The most commons concerns specific of the nano version are the skin absorption
and free radical creation when expose to UV radiation -- not exclusive of the
mineral sunscreen though, azobenzene is also highly unstable.

We often hear about studies done with the nano crystal because are worst.
Experiments done with them are more likely to produce a negative result. But
this doesn't mean the "macro" version isn't affected as well.

The aspiration concern is very serious one. Some countries bans spray and
power mineral sunscreen of any kind.

Just to be clear. I'm not advocating against using them. Every sunscreen has
its place, saying one option is better than other is reductive.

For instance, think an Avobenzone + antiox only chemical sunscreen is a good
option to minimize the UVA damage and enable the body to produce vitamin D
minimizing the damage created by UVA radiation. But they wouldn't be my choice
when going to the beach.

Similarly, Mineral sunscreens don't degrade in the sun and block a wide range
of UV radiation. But they are bad for marine wild life. They are a good choice
for daily facial sunscreen, specially for skin sensitized by "anti aging"
treatments.

Again. There is no such thing as the best sunscreen. Each is best in different
use cases.

------
smnrchrds
This article makes an interesting point. It is more than a year old, which
means there has been ample time for the research to be replicated, expanded,
challenged, or even debunked. Has there been any new development in this
regard?

------
Schnitz
I dislike sunscreen and I dislike having to use it all the time, but the
reality is that if I'm under the full sun here in California for more than 10
minutes I'll get a sunburn and after a few more we're talking bubbles and
water, i.e. a serious large burn. Long term disease risk is really a secondary
concern for me, I can't have half my body covered in burns all the time. I'm
not some crazy outlier, but more like your regular guy from Scandinavia or
what people in central Europe might call "northern type" informally.

------
didibus
I had done a small bit of research online some time back to know what was best
for sun exposure and vitamin D. And had concluded that sunscreen on your face,
ear and neck which are more likely to burn and also cause wrinkles, with about
20 to 30 minute of direct sunlight exposure on your body per day was the
current recommendation.

I think one issue is it's not very socially accepted for me to take a walk
shirtless in the middle of the day. So I had found it quite hard to take in
the sun.

The other thing I had read was that clothes accentuate skin cancer, because it
means that we expose the same parts over and over to sun, yet we get way less
amount of vitamin D and other benefits for the amount of time we are out.
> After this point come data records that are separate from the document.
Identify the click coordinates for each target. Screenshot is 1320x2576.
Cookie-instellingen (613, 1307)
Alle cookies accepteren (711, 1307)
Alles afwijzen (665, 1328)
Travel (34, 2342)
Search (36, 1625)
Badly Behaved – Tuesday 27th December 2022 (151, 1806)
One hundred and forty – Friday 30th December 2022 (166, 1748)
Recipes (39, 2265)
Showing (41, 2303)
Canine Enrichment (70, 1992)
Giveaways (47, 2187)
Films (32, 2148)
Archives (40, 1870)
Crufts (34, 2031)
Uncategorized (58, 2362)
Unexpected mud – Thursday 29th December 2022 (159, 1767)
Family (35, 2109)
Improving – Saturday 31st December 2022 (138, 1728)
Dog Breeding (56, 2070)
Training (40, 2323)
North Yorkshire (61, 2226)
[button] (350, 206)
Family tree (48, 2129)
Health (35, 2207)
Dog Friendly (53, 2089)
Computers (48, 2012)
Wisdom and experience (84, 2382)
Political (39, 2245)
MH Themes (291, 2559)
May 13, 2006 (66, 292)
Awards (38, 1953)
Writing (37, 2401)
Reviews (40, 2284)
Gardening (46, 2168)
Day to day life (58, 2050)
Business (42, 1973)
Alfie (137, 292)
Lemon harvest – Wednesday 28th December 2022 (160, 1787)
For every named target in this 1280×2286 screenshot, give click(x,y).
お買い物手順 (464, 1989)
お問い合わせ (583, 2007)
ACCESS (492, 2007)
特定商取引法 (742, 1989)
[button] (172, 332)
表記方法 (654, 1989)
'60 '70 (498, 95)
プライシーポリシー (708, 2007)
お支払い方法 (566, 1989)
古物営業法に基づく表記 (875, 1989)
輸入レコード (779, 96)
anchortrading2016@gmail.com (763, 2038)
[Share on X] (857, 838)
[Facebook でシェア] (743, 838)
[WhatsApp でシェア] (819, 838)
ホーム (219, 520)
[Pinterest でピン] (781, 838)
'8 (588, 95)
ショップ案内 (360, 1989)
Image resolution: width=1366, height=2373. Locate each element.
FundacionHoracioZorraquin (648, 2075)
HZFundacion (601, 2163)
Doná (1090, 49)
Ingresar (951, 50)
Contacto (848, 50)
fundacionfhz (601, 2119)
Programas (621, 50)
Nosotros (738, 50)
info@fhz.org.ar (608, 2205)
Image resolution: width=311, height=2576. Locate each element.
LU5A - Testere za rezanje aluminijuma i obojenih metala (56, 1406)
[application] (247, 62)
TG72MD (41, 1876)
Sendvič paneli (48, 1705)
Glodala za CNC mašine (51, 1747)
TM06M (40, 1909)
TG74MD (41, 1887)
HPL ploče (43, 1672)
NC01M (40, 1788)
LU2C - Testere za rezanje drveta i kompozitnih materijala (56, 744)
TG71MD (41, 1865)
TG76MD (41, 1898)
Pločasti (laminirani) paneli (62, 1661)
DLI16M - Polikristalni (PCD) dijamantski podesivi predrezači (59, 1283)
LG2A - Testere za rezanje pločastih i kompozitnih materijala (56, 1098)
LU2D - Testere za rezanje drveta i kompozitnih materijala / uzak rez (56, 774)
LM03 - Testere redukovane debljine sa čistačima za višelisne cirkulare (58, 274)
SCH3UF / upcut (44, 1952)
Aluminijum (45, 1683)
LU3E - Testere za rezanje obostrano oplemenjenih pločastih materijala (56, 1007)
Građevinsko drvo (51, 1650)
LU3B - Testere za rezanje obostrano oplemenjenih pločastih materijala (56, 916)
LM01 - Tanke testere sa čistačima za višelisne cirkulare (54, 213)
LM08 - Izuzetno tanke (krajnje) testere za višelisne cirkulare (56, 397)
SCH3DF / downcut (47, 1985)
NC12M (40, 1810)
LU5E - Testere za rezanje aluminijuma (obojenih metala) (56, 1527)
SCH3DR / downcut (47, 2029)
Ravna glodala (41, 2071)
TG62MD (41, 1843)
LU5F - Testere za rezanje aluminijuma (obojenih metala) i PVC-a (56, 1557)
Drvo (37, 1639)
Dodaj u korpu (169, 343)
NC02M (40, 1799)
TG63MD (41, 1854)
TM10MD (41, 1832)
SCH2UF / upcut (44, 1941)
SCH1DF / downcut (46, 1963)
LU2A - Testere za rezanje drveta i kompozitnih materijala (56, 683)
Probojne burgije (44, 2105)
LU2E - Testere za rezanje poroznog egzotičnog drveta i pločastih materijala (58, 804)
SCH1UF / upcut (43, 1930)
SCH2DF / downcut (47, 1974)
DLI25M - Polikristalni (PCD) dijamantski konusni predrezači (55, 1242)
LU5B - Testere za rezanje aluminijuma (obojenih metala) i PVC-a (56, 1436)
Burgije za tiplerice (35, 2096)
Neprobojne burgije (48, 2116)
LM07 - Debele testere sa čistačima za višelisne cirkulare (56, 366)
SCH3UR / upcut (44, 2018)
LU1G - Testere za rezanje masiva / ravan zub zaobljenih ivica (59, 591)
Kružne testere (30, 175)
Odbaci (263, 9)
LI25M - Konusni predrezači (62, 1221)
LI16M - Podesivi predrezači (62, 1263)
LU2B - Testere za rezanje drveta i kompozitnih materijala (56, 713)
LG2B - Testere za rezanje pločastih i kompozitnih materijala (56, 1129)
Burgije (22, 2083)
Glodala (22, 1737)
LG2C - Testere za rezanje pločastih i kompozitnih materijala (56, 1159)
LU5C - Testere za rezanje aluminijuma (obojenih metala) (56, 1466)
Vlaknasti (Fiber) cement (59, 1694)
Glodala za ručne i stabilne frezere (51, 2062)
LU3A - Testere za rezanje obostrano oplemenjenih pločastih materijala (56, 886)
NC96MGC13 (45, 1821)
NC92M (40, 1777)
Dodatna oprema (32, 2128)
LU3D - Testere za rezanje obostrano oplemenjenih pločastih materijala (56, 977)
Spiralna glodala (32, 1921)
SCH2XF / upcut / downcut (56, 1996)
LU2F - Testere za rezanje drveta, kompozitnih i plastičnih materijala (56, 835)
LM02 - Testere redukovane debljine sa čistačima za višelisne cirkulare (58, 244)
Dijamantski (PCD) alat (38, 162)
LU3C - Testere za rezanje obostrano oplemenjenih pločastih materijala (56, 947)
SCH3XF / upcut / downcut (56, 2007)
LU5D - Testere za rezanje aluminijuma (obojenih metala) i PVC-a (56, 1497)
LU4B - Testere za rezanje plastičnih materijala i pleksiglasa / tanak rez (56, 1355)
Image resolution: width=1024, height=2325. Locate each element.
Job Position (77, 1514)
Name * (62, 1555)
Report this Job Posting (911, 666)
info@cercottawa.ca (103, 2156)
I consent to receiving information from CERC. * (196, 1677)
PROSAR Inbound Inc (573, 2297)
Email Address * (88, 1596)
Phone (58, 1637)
Like 5 minutes out in the sun naked, you get a lot of surface sun, but no part
of the skin is exposed for too long. While if you go out for 1 hour in the sun
with clothes, you might have sunburn in the exposed areas yet didn't even get
as much vitamin D from it.

------
realtalk_sp
UV damage accounts for 80+% of visible signs of aging. The difference between
daily protection with sunscreen and not compounds over years and you can find
plenty of pictures illustrating the sharp divergence in end result.

You should use sunscreen with a minimum SPF of 30 every day on your face and
neck. Reapply with every 2 hours of direct sun exposure, accounting for things
like being in the shade or behind windows (most windows filter out a
significant proportion of incoming UV). This is easily the smallest change you
can make to get the greatest return on anti-aging and, reiterating the above,
the difference produced can be astounding.

For purposes of vitamin D 'intake', leave the other exposed parts of your body
unslathered, as long as you're not deliberately increasing exposure (e.g.
hitting the beach). Easy fix.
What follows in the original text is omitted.